(Stored records)
------------------------------------------------------------------------

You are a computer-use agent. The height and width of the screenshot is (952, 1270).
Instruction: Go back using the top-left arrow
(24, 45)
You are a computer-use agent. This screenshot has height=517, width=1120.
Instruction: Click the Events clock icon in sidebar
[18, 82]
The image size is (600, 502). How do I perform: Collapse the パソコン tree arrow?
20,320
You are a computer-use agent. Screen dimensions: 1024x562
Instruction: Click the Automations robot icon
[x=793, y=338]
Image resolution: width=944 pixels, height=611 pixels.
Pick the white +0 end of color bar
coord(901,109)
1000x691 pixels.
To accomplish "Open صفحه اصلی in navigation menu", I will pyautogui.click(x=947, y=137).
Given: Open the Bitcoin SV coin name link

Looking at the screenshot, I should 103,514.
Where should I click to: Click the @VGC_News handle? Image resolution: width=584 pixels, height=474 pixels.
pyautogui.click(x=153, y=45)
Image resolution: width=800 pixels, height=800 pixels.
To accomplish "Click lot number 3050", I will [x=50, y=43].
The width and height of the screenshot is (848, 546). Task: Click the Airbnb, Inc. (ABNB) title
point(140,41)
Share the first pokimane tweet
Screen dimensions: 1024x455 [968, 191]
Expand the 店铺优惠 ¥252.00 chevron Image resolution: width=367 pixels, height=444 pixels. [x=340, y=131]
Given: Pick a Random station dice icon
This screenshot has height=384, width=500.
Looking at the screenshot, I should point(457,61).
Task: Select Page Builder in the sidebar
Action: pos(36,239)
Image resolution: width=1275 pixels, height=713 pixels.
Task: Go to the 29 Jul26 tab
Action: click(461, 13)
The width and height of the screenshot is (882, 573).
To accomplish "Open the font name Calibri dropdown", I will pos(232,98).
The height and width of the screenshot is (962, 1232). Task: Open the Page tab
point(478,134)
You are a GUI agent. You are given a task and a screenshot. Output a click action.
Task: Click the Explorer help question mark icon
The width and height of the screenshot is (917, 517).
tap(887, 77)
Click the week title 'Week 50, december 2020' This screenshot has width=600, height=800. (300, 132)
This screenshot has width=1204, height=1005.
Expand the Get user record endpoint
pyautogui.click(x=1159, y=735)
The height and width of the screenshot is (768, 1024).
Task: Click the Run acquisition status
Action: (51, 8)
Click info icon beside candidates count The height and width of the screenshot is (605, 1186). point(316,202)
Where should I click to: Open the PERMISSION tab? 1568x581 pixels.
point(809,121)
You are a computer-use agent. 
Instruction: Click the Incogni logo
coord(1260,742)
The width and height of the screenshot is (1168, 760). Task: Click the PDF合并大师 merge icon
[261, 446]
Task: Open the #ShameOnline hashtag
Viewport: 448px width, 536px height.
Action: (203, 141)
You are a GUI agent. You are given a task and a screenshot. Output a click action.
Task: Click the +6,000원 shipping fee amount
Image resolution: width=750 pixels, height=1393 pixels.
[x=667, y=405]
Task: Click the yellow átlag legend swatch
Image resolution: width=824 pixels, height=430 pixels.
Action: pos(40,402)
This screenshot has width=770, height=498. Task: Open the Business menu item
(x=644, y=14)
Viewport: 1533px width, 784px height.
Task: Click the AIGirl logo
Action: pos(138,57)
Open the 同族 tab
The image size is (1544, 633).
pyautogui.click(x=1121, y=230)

------------------------------------------------------------------------

→ **Problem to solve**
A verbatim restatement of all the entries above is required.

→ **Exercise answer**
You are a computer-use agent. The height and width of the screenshot is (952, 1270).
Instruction: Go back using the top-left arrow
(24, 45)
You are a computer-use agent. This screenshot has height=517, width=1120.
Instruction: Click the Events clock icon in sidebar
[18, 82]
The image size is (600, 502). How do I perform: Collapse the パソコン tree arrow?
20,320
You are a computer-use agent. Screen dimensions: 1024x562
Instruction: Click the Automations robot icon
[x=793, y=338]
Image resolution: width=944 pixels, height=611 pixels.
Pick the white +0 end of color bar
coord(901,109)
1000x691 pixels.
To accomplish "Open صفحه اصلی in navigation menu", I will pyautogui.click(x=947, y=137).
Given: Open the Bitcoin SV coin name link

Looking at the screenshot, I should 103,514.
Where should I click to: Click the @VGC_News handle? Image resolution: width=584 pixels, height=474 pixels.
pyautogui.click(x=153, y=45)
Image resolution: width=800 pixels, height=800 pixels.
To accomplish "Click lot number 3050", I will [x=50, y=43].
The width and height of the screenshot is (848, 546). Task: Click the Airbnb, Inc. (ABNB) title
point(140,41)
Share the first pokimane tweet
Screen dimensions: 1024x455 [968, 191]
Expand the 店铺优惠 ¥252.00 chevron Image resolution: width=367 pixels, height=444 pixels. [x=340, y=131]
Given: Pick a Random station dice icon
This screenshot has height=384, width=500.
Looking at the screenshot, I should point(457,61).
Task: Select Page Builder in the sidebar
Action: pos(36,239)
Image resolution: width=1275 pixels, height=713 pixels.
Task: Go to the 29 Jul26 tab
Action: click(461, 13)
The width and height of the screenshot is (882, 573).
To accomplish "Open the font name Calibri dropdown", I will pos(232,98).
The height and width of the screenshot is (962, 1232). Task: Open the Page tab
point(478,134)
You are a GUI agent. You are given a task and a screenshot. Output a click action.
Task: Click the Explorer help question mark icon
The width and height of the screenshot is (917, 517).
tap(887, 77)
Click the week title 'Week 50, december 2020' This screenshot has width=600, height=800. (300, 132)
This screenshot has width=1204, height=1005.
Expand the Get user record endpoint
pyautogui.click(x=1159, y=735)
The height and width of the screenshot is (768, 1024).
Task: Click the Run acquisition status
Action: (51, 8)
Click info icon beside candidates count The height and width of the screenshot is (605, 1186). point(316,202)
Where should I click to: Open the PERMISSION tab? 1568x581 pixels.
point(809,121)
You are a computer-use agent. 
Instruction: Click the Incogni logo
coord(1260,742)
The width and height of the screenshot is (1168, 760). Task: Click the PDF合并大师 merge icon
[261, 446]
Task: Open the #ShameOnline hashtag
Viewport: 448px width, 536px height.
Action: (203, 141)
You are a GUI agent. You are given a task and a screenshot. Output a click action.
Task: Click the +6,000원 shipping fee amount
Image resolution: width=750 pixels, height=1393 pixels.
[x=667, y=405]
Task: Click the yellow átlag legend swatch
Image resolution: width=824 pixels, height=430 pixels.
Action: pos(40,402)
This screenshot has width=770, height=498. Task: Open the Business menu item
(x=644, y=14)
Viewport: 1533px width, 784px height.
Task: Click the AIGirl logo
Action: pos(138,57)
Open the 同族 tab
The image size is (1544, 633).
pyautogui.click(x=1121, y=230)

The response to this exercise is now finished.